Premium
Metabolomics analysis in adults with high bone mass identifies a relationship between bone resorption and circulating citrate which replicates in the general population
Author(s) -
Hartley April,
Paternoster Lavinia,
Evans David M.,
Fraser William D.,
Tang Jonathan,
Lawlor Debbie A.,
Tobias Jon H.,
Gregson Celia L.
Publication year - 2020
Publication title -
clinical endocrinology
Language(s) - English
Resource type - Journals
SCImago Journal Rank - 1.055
H-Index - 147
eISSN - 1365-2265
pISSN - 0300-0664
DOI - 10.1111/cen.14119
Subject(s) - bone remodeling , endocrinology , osteocalcin , medicine , population , n terminal telopeptide , bone resorption , biology , biochemistry , alkaline phosphatase , environmental health , enzyme
Objective Bone turnover, which regulates bone mass, may exert metabolic consequences, particularly on markers of glucose metabolism and adiposity.
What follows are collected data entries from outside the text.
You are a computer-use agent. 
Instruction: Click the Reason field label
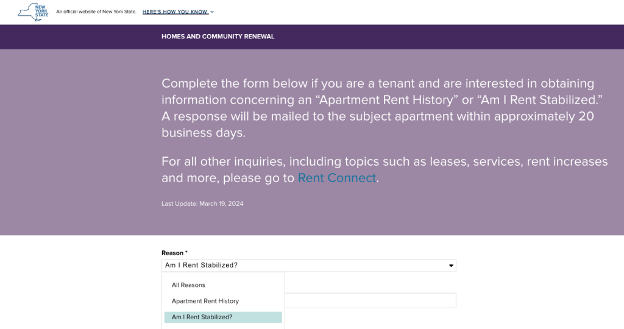click(x=172, y=253)
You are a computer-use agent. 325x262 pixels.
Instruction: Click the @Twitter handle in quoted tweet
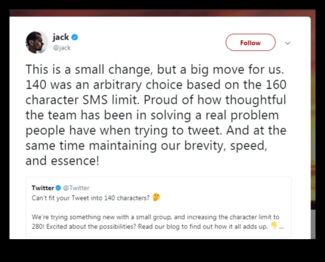click(76, 188)
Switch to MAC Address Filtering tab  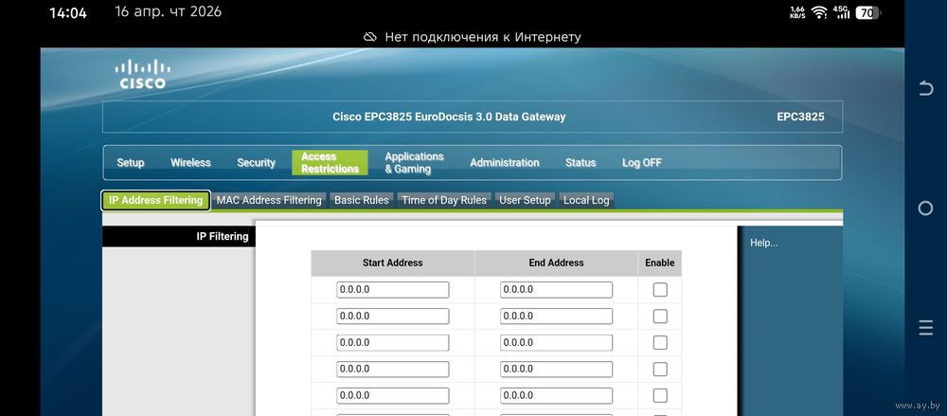[x=269, y=201]
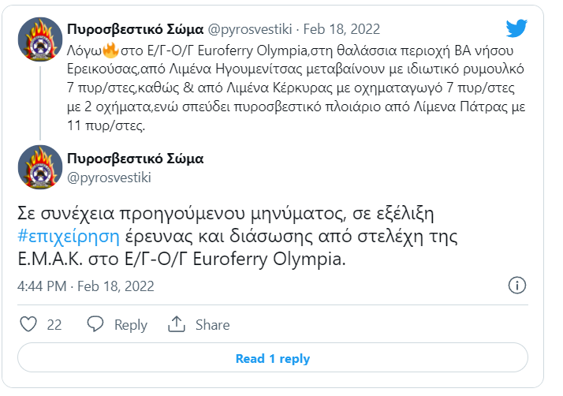Open the top tweet's Πυροσβεστικό Σώμα display name

(135, 29)
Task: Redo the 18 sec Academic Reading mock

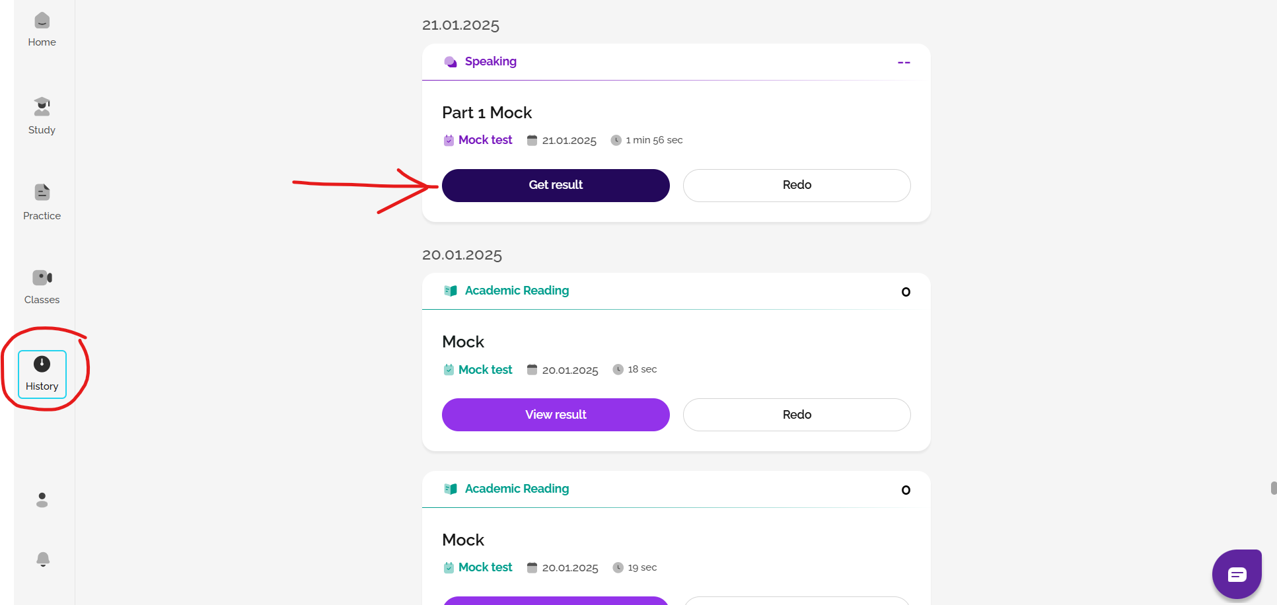Action: [x=797, y=415]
To better understand these relationships, we examined cross‐sectional associations between bone turnover markers (BTMs) and metabolic traits in a population with high bone mass (HBM, BMD Z‐score ≥+3.2). Design β‐C‐terminal telopeptide of type‐I collagen (β‐CTX), procollagen type‐1 amino‐terminal propeptide (P1NP) and osteocalcin were assessed by electrochemiluminescence immunoassays. Metabolic traits, including lipids and glycolysis‐related metabolites, were measured using nuclear magnetic resonance spectroscopy. Associations of BTMs with metabolic traits were assessed using generalized estimating equation linear regression, accounting for within‐family correlation, adjusting for potential confounders (age, sex, height, weight, menopause, bisphosphonate and oral glucocorticoid use). Results A total of 198 adults with HBM had complete data, mean [SD] age 61.6 [13.7] years; 77% were female. Of 23 summary metabolic traits, citrate was positively related to all BTMs: adjusted β β‐CTX = 0.050 (95% CI 0.024, 0.076), P = 1.71 × 10 −4 , β osteocalcin = 6.54 × 10 −4 (1.87 × 10 −4 , 0.001), P = .006 and β P1NP = 2.40 × 10 −4 (6.49 × 10 −5 , 4.14 × 10 −4 ), P = .007 (β = increase in citrate (mmol/L) per 1 µg/L BTM increase). Inverse relationships of β‐CTX (β = −0.276 [−0.434, −0.118], P = 6.03 × 10 −4 ) and osteocalcin (−0.004 [−0.007, −0.001], P = .020) with triglycerides were also identified. We explored the generalizability of these associations in 3664 perimenopausal women (age 47.9 [4.4] years) from a UK family cohort. We confirmed a positive, albeit lower magnitude, association between β‐CTX and citrate (adjusted β women = 0.020 [0.013, 0.026], P = 1.95 × 10 −9 ) and an inverse association of similar magnitude between β‐CTX and triglycerides (β = −0.354 [−0.471, −0.237], P = 3.03 × 10 −9 ). Conclusions Bone resorption is positively related to circulating citrate and inversely related to triglycerides. Further studies are justified to determine whether plasma citrate or triglyceride concentrations are altered by factors known to modulate bone resorption, such as bisphosphonates.